Rather than complain and resent it when the French maintain something very close to normal relations with Tehran, we should be quietly piggybacking on their dealings there. Emmanuel Macron almost certainly has a better sense of real conditions on the ground in Tehran than Donald Trump does. Relationships matter. But memories of gloire notwithstanding, France is simply not in a position to provide the kind of leadership that the United States can. Our European allies, in fact, often have closer and more productive relationships with Muslim leaders and communities from the Palestinian territories to Indonesia. And that is what we need.

There is no question that American military power remains, for the moment, unchallengeable. There is no army, no nation-state, and no enemy in the world that can stand up to it, and to attempt it would be suicide. But what good is all that strength if all we can do is knock down this or that regime and then stand there looking stupid as something nearly as bad or worse springs up in its place? The non-interventionists have a point to the extent that they insist that the United States should not be so quick to respond to threats or insults with the 82nd Airborne. But non-interventionism is close to the opposite of what we actually need. What’s needed and has been needed for a long while is interventionism, big-time. Every time some brave soul in Saudi Arabia, Iran, Turkey, the UAE, Indonesia, Egypt, Syria, etc., stands up and says, “Yes, women should have the vote, the right to property, and the right to work and to travel; yes, we should have a free press and freedom of religion; yes, we should have the rule of law and independent courts; no, we should not execute homosexuals or so-called blasphemers,” there should be ten Americans standing behind him saying, “Amen!” and one of them should be the president of the United States. The United States has enough firepower at its command that it can afford to wear its idealism on its sleeve.

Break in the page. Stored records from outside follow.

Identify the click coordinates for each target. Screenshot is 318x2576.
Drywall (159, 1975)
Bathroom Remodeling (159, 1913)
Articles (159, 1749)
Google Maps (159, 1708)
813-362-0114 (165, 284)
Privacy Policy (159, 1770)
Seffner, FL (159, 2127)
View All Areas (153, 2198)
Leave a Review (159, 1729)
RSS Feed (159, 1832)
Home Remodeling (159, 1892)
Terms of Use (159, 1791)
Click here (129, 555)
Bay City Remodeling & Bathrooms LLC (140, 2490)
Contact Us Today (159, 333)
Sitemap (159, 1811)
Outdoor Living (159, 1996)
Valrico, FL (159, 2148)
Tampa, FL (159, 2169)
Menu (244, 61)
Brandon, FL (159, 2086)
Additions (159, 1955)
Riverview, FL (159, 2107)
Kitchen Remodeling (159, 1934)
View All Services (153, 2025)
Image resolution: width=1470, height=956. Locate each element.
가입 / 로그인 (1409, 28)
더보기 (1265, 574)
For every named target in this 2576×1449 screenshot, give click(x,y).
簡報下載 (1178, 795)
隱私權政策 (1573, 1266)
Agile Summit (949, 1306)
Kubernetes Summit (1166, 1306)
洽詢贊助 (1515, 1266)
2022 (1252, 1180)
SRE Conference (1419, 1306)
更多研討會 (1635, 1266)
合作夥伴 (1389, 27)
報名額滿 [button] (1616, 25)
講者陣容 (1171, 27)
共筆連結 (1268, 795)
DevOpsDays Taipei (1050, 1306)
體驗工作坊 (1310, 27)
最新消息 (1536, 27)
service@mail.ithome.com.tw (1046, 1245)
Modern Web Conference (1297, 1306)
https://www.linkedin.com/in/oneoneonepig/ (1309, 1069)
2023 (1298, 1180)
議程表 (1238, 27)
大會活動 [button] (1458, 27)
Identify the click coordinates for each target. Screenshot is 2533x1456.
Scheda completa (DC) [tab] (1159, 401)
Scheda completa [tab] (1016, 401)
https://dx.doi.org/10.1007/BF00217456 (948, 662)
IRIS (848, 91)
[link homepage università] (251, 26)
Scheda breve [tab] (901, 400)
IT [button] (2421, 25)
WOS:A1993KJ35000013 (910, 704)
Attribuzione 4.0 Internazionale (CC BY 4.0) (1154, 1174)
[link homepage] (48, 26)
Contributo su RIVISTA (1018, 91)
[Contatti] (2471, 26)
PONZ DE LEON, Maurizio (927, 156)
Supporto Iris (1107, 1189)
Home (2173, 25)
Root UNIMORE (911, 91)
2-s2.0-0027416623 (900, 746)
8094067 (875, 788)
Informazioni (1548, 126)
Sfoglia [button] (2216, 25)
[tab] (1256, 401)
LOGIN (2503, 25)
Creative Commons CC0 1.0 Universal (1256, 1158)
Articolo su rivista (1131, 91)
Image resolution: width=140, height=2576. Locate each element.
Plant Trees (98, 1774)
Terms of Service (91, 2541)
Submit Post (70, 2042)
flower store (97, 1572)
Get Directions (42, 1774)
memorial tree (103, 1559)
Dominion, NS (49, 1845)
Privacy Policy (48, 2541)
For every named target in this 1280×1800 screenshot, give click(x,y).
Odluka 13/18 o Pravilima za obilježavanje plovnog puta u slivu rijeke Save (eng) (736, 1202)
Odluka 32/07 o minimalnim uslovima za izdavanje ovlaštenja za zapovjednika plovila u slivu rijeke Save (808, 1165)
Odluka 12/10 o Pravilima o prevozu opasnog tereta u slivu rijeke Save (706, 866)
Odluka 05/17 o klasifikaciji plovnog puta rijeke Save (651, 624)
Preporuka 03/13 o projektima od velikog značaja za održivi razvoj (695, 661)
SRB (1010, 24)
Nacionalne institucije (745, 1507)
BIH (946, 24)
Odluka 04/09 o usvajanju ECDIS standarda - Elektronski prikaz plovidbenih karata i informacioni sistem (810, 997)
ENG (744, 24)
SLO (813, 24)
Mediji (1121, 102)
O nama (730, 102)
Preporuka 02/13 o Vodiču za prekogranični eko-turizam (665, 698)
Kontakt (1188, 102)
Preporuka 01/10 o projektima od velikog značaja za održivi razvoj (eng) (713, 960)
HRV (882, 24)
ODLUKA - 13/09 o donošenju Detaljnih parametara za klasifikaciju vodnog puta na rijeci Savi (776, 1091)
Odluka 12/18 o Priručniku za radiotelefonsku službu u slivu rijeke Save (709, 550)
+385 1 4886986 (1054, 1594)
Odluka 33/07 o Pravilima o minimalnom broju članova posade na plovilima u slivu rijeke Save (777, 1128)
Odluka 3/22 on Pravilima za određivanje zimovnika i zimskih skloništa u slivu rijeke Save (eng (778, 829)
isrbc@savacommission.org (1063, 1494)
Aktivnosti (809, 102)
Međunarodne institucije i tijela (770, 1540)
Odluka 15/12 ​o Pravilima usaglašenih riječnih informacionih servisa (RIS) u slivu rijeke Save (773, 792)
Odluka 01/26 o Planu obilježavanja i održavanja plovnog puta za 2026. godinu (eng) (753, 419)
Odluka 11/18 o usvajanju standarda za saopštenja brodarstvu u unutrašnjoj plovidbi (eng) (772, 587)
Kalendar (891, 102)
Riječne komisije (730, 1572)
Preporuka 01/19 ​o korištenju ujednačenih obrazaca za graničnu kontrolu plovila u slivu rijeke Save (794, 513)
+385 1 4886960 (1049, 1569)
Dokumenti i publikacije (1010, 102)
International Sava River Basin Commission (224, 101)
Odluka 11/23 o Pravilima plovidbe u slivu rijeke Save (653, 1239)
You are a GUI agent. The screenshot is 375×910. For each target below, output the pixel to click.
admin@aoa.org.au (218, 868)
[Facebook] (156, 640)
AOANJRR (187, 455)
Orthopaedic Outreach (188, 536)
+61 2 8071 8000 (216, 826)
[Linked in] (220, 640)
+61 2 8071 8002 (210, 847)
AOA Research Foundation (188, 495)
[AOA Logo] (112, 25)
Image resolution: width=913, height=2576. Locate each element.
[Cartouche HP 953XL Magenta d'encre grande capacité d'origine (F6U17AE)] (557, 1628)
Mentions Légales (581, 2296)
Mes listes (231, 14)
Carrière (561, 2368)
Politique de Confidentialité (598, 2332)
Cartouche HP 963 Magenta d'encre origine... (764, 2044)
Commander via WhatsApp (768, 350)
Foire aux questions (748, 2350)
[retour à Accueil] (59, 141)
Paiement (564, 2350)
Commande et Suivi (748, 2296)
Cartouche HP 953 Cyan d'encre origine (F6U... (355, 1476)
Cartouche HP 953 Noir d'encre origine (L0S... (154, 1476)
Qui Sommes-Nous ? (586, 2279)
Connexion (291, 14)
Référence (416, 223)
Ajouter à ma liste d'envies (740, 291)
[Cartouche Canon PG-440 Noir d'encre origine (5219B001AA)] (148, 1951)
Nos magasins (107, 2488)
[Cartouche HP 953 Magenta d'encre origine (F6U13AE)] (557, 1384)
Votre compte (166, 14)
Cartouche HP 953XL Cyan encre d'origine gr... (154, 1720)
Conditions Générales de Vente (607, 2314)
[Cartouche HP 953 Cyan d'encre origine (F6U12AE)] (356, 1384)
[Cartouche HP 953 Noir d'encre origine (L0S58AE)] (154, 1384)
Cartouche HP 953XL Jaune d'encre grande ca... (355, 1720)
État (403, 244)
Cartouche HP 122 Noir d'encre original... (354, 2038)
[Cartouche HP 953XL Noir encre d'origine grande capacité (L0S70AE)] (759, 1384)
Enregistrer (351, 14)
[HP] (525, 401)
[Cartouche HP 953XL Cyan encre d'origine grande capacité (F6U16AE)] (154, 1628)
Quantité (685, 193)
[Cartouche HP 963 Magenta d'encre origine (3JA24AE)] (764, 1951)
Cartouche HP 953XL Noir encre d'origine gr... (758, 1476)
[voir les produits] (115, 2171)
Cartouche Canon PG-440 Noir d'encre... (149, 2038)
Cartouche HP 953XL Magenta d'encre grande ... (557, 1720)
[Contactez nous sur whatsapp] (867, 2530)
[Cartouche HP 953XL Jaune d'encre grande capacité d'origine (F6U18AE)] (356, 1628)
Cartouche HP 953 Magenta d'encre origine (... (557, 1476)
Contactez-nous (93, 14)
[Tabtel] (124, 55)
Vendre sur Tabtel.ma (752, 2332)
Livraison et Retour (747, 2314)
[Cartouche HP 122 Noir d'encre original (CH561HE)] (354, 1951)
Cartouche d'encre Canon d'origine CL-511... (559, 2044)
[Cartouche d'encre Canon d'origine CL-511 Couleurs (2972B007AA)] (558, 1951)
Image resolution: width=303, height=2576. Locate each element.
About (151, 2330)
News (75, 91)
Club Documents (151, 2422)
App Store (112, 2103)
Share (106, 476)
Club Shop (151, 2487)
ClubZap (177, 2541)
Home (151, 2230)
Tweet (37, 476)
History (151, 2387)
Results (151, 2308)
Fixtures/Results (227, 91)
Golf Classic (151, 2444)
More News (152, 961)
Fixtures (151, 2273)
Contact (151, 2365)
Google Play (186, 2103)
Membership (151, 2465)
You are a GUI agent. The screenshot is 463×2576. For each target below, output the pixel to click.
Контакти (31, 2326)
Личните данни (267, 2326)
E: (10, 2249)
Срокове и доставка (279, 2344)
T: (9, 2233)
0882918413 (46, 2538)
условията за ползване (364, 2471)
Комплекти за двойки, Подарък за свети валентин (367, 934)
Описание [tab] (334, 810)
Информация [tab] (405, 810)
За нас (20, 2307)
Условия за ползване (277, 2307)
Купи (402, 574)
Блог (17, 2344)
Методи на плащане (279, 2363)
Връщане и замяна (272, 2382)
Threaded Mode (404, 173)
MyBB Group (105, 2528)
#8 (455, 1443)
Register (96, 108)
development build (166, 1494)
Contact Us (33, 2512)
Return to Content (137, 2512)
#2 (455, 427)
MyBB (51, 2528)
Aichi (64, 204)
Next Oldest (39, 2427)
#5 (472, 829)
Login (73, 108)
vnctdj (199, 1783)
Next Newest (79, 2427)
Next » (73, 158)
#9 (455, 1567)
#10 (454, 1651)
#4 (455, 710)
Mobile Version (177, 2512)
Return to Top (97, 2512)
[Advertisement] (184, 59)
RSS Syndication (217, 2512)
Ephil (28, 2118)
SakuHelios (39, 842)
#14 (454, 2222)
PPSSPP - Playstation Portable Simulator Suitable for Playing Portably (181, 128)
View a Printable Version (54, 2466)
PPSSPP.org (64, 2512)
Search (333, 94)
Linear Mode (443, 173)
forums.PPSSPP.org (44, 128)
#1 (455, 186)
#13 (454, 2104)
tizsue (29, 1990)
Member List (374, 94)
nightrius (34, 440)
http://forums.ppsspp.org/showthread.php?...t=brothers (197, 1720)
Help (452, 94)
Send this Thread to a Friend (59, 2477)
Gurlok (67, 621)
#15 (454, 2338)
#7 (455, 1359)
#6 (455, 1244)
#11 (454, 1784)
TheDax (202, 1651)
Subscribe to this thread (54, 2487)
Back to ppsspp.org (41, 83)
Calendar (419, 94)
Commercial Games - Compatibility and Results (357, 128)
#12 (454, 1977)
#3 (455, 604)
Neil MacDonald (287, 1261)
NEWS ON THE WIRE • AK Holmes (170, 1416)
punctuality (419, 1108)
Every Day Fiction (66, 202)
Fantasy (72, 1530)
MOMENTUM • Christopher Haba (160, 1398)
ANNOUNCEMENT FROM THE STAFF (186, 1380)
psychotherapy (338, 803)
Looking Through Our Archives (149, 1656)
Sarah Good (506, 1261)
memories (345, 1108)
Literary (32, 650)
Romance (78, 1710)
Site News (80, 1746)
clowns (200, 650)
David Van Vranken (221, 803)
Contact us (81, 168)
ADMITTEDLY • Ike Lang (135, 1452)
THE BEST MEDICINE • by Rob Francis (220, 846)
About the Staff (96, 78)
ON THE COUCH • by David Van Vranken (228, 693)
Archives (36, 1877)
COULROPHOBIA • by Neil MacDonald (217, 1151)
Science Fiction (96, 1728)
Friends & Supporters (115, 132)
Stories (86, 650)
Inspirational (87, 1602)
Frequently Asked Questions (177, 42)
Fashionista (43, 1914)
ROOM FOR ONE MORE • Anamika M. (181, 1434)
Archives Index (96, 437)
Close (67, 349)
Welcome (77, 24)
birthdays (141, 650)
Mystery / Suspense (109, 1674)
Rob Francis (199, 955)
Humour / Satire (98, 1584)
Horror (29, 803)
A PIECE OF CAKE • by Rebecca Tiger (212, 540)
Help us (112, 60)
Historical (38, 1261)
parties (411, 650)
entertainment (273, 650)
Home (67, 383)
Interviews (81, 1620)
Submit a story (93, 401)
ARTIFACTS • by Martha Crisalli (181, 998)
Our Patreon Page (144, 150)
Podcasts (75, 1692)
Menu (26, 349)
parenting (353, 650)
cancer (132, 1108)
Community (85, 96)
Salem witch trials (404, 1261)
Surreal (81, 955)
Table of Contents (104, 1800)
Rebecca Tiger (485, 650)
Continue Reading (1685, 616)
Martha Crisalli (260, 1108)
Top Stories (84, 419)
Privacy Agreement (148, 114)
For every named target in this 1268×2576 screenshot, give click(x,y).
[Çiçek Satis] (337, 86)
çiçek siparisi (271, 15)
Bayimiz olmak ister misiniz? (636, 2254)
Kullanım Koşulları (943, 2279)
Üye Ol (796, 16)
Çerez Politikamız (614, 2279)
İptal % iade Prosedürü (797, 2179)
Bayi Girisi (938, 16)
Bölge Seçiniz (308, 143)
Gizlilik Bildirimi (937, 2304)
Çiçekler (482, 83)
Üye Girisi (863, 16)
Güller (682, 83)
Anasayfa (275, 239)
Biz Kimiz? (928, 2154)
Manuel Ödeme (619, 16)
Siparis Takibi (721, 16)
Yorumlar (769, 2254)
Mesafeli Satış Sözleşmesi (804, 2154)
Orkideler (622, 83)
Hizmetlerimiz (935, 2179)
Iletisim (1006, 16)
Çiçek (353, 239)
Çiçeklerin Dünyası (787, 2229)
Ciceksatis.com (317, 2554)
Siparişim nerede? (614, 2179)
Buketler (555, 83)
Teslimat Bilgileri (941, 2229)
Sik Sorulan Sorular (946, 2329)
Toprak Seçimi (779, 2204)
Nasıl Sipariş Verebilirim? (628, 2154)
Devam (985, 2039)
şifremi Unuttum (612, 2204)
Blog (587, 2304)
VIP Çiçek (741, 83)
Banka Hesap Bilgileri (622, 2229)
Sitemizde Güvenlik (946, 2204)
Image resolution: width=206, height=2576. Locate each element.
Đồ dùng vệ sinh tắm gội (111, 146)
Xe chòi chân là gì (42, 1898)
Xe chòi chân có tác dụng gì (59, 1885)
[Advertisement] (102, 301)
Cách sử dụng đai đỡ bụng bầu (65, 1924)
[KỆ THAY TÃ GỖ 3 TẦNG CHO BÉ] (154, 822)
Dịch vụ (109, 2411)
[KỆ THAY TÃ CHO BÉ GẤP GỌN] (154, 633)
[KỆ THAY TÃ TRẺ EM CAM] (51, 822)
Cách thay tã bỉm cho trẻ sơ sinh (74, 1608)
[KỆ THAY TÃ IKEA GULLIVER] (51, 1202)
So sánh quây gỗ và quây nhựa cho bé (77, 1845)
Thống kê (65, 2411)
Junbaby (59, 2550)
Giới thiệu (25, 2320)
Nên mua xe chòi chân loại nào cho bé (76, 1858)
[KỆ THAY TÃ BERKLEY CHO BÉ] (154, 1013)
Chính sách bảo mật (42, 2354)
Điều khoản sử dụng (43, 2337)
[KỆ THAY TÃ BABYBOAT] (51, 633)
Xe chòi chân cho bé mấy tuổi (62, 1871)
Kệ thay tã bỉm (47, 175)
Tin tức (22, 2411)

George W. Bush was wrong in his insistence that the love of freedom has been divinely planted in every human heart. Some human hearts thrum to darker passions. The people of the Middle East and of the Muslim world more broadly may not be waving American flags like the protesters in Hong Kong, but they do not want to be poor, miserable, and misruled — and even the bitterly anti-American among them do not wish to live in a world permanently held hostage by the Saudi–Iran rivalry and by the American participation in it. The Riyadh–Tehran confrontation is a defining feature of political life in the region in part because that is how the United States sees things, and how the United States sees things matters. It is time for the United States to take a broader view, and a longer one.

As it stands, the Saudi–Iranian confrontation presents the United States with a lose-lose proposition: No matter what we do, somebody is going to win. Maybe it will be our rat bastards — but they’re still rat bastards. That isn’t good enough. We can do better. But we can’t do it easily, we can’t do it on the cheap, and we can’t do it in a week.